俺がフロアタグとやらを知らなかったのは、おそらく愚者のタロットで変なところからスタートしたせいだろう。ダンジョンの入口を通ることがトリガーなんだろうな。……さて、どう返答したものか。まあ、誤魔化す姿勢を見せれば察して引いてくれるか。
「……ああ。あるよ。ダンジョンの入場制限も知らなかった頃にな。まあ、あんまり突っ込まないでくれ」
「了解。やぶ蛇が怖いもの、忘れることにするわ」
「びっくり箱と呼ぶことを許してやっても良いぞよ?」
「どういうキャラなのそれ」
予想通り、追求せずにすぐに引いてくれた。最初の頃は質問も多かったんだが、俺がほとんど誤魔化していたせいか、一種の諦めの境地に至ったのだろう。そんな時、視界に飛び込んでくるものがあった。話題の転換にも丁度良いので、それに言及する。

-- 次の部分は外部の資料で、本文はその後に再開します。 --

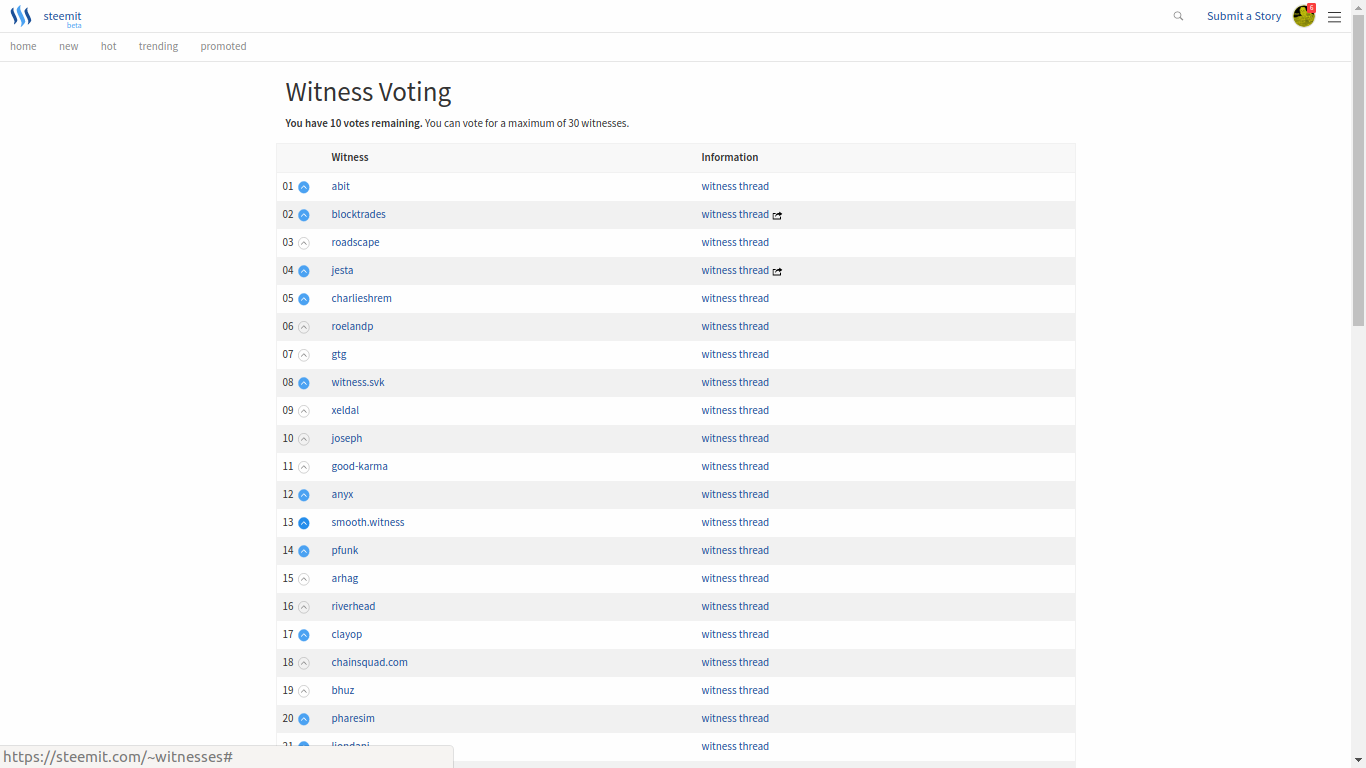Viewport: 1366px width, 768px height.
Task: Open chainsquad.com witness profile
Action: tap(369, 662)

「……そっか。治安良さそうなこの国でも、やっぱり浮浪児はいるのか」
「服装からして孤児院の子じゃなさそう……スラムからメインストリートまで来たのかもしれないわ」
「え、それってまずくないか?」
「他の国と違ってこの国だとスラムは完全に国の管理下よ。でもあの動き……」
「うーん?盗みか?……いや、これって……」
「「逃げてる?」」
ルチルと俺は一瞬顔を見合わせると、ほぼ同時に浮浪児に向かって走り出した。
メインストリートを横切って近付くにつれ、その子供がなにか叫んでいるのが聞こえてきた。
「誰か!……はぁ、はぁ、誰か助けて!」
日常部分を多めに書いてしまうのは、当初の予定の名残です。異世界日常ストーリーを書くつもりだったし今もその気持ちが割と残ってる。ただ、主人公が勝手に動き回るから……もう……誰だよ気まぐれ設定付けたやつ……俺だよ……
学園に入りたがるとかどう考えても不自然でしょう?主人公がどうしてそう動いたか考えてはいるけどちゃんと描ききれるか不安です。就活の行き先も不安です。やりたいこととか小説書くことと読書とゲームと歌うこと以外ない
どうやら心が荒れているようです。ごめんなさい。